Stored dataset items:
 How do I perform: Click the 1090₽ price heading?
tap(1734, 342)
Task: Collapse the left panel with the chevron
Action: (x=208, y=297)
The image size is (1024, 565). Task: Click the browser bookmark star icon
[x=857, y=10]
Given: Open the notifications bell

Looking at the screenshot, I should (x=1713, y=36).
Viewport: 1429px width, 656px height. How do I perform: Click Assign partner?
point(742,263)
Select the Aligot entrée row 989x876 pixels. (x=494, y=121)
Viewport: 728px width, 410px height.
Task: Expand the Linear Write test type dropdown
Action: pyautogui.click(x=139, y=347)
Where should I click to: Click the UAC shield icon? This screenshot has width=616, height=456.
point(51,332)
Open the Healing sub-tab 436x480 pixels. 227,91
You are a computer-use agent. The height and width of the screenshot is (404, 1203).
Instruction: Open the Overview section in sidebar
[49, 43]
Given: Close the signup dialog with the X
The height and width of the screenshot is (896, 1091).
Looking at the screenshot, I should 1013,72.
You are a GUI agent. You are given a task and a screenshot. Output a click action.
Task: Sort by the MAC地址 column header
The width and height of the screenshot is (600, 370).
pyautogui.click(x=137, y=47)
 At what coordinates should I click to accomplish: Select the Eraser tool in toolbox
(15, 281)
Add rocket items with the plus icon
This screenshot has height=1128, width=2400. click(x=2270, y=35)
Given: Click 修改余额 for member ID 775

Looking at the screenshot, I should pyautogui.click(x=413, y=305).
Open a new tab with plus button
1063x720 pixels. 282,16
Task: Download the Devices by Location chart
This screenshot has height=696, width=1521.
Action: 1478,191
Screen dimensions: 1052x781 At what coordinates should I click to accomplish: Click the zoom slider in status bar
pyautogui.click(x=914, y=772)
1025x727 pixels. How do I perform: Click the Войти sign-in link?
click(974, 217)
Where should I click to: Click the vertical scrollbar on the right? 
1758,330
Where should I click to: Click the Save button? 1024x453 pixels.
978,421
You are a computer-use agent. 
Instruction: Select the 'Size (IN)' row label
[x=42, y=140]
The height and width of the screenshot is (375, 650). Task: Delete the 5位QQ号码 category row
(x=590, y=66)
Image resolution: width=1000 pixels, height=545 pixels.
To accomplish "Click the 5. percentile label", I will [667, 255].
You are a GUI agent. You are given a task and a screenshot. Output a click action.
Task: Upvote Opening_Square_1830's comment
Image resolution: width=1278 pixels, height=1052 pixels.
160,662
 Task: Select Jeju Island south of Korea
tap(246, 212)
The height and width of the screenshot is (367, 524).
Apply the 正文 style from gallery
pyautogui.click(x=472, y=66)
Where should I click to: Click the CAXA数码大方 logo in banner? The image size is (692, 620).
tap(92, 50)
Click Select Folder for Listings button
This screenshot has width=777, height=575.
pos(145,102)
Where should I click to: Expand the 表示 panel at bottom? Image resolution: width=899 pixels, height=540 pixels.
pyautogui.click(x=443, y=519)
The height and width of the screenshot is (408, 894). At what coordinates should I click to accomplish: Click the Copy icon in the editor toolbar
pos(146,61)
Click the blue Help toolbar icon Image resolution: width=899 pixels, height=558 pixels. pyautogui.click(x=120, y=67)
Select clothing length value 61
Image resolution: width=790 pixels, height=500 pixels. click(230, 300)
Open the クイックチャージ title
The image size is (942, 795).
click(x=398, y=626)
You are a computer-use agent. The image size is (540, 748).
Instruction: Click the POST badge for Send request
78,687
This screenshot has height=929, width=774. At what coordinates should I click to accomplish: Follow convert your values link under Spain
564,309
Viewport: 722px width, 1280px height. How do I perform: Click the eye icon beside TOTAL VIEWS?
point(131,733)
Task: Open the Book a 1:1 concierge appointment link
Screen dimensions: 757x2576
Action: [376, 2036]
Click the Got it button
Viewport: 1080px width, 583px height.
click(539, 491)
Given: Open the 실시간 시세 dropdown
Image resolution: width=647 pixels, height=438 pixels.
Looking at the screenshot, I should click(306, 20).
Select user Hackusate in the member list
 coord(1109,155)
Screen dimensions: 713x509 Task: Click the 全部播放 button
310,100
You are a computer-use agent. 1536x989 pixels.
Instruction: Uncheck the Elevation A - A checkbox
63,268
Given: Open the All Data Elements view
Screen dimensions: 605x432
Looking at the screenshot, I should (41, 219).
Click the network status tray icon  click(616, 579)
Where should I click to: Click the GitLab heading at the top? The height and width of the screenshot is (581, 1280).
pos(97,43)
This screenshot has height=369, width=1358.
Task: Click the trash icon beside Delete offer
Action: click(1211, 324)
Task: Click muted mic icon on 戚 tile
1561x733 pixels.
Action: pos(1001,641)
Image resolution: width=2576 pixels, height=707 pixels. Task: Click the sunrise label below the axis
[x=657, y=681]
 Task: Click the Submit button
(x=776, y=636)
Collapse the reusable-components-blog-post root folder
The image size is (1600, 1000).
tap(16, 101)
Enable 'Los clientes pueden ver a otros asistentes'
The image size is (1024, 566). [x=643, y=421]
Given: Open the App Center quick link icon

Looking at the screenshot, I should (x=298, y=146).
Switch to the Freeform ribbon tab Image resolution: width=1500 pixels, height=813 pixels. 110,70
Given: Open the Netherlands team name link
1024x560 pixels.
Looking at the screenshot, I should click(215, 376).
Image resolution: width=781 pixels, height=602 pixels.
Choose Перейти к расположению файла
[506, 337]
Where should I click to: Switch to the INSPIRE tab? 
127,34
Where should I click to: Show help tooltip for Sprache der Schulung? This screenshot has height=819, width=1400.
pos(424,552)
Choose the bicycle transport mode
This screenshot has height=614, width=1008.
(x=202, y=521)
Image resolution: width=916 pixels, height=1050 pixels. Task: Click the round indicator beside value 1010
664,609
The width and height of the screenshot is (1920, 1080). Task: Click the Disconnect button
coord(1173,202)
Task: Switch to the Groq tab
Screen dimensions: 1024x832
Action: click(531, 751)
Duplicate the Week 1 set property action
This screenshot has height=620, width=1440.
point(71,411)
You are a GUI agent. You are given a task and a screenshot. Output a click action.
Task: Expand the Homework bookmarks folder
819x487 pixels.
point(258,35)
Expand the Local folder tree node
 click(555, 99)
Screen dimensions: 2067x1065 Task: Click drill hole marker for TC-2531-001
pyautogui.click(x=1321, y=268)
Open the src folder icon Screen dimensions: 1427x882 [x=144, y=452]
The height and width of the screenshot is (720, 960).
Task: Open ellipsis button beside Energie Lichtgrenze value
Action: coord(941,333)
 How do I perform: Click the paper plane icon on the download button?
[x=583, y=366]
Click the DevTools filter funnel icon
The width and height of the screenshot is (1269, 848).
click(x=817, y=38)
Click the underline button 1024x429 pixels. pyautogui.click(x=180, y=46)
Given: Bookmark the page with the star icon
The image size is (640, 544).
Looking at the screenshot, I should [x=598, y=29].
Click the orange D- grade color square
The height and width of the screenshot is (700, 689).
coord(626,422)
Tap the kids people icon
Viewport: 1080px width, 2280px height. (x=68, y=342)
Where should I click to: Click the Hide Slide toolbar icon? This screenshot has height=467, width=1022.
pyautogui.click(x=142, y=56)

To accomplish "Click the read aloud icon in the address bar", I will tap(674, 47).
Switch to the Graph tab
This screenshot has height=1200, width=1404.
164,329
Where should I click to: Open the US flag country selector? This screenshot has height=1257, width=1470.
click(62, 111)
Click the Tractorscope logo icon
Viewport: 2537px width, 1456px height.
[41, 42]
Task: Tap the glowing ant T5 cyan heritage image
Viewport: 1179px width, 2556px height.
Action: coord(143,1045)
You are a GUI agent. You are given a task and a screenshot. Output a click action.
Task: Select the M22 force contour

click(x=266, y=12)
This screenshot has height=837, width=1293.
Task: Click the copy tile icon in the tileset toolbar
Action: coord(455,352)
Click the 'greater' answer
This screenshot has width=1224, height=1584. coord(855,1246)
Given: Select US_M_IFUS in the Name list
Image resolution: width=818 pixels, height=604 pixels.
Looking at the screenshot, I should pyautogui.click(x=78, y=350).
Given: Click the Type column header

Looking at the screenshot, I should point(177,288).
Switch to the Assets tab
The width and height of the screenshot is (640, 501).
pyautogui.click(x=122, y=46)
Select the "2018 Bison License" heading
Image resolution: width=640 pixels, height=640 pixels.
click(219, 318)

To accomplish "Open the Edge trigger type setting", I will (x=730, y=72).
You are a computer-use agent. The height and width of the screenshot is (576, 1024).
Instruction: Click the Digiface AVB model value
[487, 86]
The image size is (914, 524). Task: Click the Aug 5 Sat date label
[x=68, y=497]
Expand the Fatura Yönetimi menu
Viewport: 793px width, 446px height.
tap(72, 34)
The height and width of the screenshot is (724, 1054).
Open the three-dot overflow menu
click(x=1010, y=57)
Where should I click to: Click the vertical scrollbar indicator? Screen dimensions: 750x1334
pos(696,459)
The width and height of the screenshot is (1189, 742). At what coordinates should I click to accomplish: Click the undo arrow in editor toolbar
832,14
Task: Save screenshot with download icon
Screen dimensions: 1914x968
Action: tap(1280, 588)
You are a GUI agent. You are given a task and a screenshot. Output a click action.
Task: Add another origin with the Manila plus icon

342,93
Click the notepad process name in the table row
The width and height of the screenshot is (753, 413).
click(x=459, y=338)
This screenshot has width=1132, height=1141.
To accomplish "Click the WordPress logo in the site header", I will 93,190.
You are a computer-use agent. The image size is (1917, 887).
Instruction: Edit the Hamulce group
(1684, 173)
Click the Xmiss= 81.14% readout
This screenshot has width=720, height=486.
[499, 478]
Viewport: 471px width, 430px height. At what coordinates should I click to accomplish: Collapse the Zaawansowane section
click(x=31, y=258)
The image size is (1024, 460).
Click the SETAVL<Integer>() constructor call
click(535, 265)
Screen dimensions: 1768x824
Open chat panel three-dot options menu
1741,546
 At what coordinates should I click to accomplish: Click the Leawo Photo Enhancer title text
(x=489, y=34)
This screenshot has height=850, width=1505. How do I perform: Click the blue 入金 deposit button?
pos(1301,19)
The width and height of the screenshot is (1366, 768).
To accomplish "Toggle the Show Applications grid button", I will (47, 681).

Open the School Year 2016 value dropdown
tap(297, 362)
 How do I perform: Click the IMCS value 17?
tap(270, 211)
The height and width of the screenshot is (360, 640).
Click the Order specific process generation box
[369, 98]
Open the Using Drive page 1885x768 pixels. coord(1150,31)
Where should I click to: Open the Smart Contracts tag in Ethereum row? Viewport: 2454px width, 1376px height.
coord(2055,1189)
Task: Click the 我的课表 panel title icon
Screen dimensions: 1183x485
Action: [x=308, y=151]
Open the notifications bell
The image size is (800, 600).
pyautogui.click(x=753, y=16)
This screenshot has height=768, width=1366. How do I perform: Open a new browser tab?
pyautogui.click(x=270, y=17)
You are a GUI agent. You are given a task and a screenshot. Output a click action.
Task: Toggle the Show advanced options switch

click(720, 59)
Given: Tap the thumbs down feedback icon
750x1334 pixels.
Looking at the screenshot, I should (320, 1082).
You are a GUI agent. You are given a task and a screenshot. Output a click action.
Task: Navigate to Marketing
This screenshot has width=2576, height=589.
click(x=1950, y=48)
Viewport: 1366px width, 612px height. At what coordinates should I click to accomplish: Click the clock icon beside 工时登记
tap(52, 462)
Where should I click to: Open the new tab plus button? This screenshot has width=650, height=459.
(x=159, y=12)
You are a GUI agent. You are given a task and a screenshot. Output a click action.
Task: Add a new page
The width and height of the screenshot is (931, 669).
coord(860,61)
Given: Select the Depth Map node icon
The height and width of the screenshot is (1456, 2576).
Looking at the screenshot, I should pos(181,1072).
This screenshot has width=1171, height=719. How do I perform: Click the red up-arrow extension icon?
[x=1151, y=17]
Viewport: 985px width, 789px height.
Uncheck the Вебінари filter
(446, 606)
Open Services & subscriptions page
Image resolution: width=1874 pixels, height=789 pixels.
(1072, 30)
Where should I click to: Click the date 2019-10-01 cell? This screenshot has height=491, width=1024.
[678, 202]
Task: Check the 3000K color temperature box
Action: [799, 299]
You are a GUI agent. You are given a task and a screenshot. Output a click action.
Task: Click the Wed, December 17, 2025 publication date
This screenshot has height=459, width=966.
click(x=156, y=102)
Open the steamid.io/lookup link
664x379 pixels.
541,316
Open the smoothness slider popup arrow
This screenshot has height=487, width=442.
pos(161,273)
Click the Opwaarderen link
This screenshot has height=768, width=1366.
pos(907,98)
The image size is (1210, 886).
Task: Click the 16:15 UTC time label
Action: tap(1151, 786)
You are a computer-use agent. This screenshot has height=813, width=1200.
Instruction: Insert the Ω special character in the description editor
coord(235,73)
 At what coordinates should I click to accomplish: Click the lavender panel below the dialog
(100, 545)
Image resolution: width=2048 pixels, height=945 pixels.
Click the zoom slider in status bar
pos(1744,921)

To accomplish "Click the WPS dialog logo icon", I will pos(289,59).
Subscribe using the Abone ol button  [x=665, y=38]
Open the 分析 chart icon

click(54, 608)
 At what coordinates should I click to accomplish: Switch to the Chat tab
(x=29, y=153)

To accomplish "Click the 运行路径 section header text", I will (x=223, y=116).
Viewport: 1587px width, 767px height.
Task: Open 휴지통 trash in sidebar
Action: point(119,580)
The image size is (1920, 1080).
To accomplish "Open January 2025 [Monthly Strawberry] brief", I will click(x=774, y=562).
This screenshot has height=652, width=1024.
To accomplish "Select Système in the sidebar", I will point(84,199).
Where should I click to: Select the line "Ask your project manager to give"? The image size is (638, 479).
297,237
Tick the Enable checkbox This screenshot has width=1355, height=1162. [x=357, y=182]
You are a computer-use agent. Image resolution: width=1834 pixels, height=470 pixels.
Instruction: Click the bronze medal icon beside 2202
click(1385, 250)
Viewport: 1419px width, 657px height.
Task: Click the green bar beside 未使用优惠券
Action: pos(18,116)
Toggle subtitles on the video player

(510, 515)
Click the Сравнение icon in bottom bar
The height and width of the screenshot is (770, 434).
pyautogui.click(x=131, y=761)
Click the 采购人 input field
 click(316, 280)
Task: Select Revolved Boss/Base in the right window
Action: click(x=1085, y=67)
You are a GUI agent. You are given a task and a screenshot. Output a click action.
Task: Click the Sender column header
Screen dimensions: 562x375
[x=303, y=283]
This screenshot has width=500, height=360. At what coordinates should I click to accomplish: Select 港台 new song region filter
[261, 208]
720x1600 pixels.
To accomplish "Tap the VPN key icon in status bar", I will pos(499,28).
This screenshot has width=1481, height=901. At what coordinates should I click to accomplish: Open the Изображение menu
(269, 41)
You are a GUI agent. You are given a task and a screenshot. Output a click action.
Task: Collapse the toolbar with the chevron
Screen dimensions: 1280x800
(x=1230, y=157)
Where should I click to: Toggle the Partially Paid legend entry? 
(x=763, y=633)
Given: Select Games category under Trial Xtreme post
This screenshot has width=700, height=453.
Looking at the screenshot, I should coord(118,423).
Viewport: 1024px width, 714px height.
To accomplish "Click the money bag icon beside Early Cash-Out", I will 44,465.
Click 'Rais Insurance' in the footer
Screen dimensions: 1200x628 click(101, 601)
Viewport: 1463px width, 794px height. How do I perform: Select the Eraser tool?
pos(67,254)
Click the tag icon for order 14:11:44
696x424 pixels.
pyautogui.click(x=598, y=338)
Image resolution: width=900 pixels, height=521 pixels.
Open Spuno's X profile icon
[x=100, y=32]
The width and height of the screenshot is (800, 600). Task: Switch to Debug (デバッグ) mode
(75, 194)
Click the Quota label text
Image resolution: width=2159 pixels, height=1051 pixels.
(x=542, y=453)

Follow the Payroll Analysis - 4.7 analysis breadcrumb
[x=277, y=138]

* [WORK REQUIRED]: Find each line of the data above that holds the word "computer", then copy it.

* [ANSWER TO THIS EXERCISE]:
You are a computer-use agent. The height and width of the screenshot is (404, 1203).
You are a computer-use agent. 
You are a computer-use agent. The image size is (540, 748).
You are a computer-use agent. 1536x989 pixels.
You are a computer-use agent. The height and width of the screenshot is (576, 1024).
You are a computer-use agent. The image size is (1917, 887).
You are a computer-use agent. This screenshot has height=813, width=1200.
You are a computer-use agent. Image resolution: width=1834 pixels, height=470 pixels.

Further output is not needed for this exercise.